**** Reading text

Open campagnola opened 4 years ago
Can you clarify (1) a bit? Do you mean that the Python device API should match the C API as closely as possible (i.e. same function names, etc..)? Also, what would this mean for serial devices?
To clarify (1), the point is not so much to exactly reproduce the functions in a manufacturer's C API, but rather to model the behavior of the device, as implemented by the manufacturer.
For example, let's say I have a list of functions for accessing cameras from a manufacturer. Almost every function takes a handle
pointer as its first argument, referring to the camera on which to operate. It would probably be more desirable / pythonic to express these functions as methods in a class, where the handle argument would be automatically passed. So that's a case where we've broken from the literal API provided by the manufacturer, but not really changed the way the device interaction is modeled.
In contrast, let's say the manufacturer's API is designed to stream frames from the camera using a ring buffer and callbacks, but my application prefers to be able to acquire a specific number of frames in a single call. My "wrapper" then provides a method get_frames(n)
as the only access to image data. In this case, I have completely reinterpreted the model of interaction provided by the manufacturer, which would make this code useless to anyone who prefers the streaming model.
So the point here is not that we accept the manufacturer's model as the best one, but rather that in the absence of an already agreed-upon best model, we can at least agree that we are less likely to make the kind of mistake described above if we just stick with the manufacturer's model.
I'm a little unsure as to the value of 1) as a goal of it's own right - writing a thin wrapper around a c-api is both relatively simple, and not all that useful (if we stick to a low-level device specific wrapper the end user needs to do almost as much work as if they had implemented the device from scratch). The real value comes from the abstractions - i.e. being able to use any camera in the same way. I'd prefer to think about from another way - get the abstraction right (which is hard), adding low level pass-throughs if and when needed. It might be that we naturally get 1) as a result of 2) and we should be conscious of designing the abstractions such that they also permit more direct access to the underlying model, but I'm not sure that spending a lot of effort up front in order to get 1) before considering 2) is worthwhile.
I'd push strongly for the principle goal being abstractions of common hardware types. Will open a new issue on what abstractions should look like. I think it'd also be worthwhile to create a document describing the abstractions in the existing packages.
I guess (1) seems more natural for me since this is the way acq4 was designed; I would just have to copy some code out to a new repo with minor changes. There are two jobs here (interpreting the manufacturer API into something pythonic and then adapting that to a hardware abstraction layer) that usually have nicely separable, independent problems to solve. I feel like keeping these concerns separated in the code overall results in a much cleaner architecture.

********
**** Data supplied

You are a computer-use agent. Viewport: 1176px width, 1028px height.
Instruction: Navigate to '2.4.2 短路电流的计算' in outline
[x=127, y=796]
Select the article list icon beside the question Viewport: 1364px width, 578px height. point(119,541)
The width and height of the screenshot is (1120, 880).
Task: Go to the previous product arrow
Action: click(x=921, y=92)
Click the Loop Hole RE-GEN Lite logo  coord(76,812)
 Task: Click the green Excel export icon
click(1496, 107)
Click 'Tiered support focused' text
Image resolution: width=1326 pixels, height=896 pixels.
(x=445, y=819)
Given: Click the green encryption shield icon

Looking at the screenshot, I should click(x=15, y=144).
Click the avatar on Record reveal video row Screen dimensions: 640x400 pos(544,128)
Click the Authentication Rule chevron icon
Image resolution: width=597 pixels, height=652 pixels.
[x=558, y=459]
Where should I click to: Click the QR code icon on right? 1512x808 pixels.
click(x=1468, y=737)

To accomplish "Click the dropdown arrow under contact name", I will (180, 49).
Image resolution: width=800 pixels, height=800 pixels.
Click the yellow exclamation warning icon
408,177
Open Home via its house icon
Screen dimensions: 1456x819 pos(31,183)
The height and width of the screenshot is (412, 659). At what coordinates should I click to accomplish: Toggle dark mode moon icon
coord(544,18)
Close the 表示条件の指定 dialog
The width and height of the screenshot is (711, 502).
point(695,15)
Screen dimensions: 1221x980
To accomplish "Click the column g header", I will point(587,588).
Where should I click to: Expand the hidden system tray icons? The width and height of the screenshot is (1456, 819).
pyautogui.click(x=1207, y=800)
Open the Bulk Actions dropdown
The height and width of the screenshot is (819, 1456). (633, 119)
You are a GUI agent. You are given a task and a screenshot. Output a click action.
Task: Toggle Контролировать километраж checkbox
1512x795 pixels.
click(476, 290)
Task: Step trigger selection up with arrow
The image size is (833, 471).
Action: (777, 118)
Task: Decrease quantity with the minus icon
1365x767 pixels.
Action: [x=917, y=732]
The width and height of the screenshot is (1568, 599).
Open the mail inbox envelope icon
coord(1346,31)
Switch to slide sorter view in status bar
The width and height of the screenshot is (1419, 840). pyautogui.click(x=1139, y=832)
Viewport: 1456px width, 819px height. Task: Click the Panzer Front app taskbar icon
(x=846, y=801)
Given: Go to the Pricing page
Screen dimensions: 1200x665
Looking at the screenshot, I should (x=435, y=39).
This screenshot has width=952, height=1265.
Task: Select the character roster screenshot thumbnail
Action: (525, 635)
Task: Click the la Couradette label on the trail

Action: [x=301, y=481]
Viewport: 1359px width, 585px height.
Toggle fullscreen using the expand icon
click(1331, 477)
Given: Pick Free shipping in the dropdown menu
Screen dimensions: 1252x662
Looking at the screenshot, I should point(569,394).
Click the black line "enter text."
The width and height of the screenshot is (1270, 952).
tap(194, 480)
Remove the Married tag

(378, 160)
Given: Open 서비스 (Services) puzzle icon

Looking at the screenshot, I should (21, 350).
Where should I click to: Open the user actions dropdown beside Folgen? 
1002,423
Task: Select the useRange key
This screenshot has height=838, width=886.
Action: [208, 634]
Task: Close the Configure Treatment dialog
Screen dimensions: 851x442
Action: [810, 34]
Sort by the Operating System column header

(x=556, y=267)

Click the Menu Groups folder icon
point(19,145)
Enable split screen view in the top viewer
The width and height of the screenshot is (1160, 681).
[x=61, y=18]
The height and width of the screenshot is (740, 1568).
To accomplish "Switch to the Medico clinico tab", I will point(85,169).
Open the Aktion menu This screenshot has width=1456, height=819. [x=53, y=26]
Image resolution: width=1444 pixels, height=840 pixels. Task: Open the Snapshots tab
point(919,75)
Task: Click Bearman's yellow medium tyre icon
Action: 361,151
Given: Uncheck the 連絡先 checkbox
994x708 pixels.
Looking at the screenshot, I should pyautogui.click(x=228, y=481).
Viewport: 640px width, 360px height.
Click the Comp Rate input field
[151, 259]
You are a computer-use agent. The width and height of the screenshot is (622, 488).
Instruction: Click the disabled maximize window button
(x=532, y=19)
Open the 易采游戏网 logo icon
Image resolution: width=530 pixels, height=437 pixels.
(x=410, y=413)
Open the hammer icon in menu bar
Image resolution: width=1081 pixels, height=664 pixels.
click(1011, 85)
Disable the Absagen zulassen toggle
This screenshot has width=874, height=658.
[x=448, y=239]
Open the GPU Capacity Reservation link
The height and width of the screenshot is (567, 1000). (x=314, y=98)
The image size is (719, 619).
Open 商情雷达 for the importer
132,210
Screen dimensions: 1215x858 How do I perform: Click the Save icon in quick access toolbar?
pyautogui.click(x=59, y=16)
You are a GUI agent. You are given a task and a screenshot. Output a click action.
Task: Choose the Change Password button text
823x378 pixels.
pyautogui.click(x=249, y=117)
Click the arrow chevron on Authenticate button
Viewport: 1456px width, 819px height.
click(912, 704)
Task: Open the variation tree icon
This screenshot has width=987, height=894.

********

Problems and tasks »
A: List every parenthetical remark in the discussion, leaving out the bare reference "(1)".
B: Decide whether each statement agrees with the discussion, answering yes or no and quoting the deciding words: (i) Nearly all of the manufacturer's camera functions take a handle as their first argument. (ii) The get_frames(n) wrapper is described as still useful to people who prefer streaming. (iii) One participant calls writing a thin wrapper around a C API difficult.
C: Write out the part of the discussion that begins at "as the only" and stops after "the streaming model.", substituting "redefined" for "reinterpreted".

The results »
A:
- "(i.e. same function names, etc..)"
- "(if we stick to a low-level device specific wrapper the end user needs to do almost as much work as if they had implemented the device from scratch)"
- "(which is hard)"
- "(interpreting the manufacturer API into something pythonic and then adapting that to a hardware abstraction layer)"

B:
(i) Yes: "Almost every function takes a handle"
(ii) No: "which would make this code useless to anyone who prefers the streaming model"
(iii) No: "writing a thin wrapper around a c-api is both relatively simple"

C:
as the only access to image data. In this case, I have completely redefined the model of interaction provided by the manufacturer, which would make this code useless to anyone who prefers the streaming model.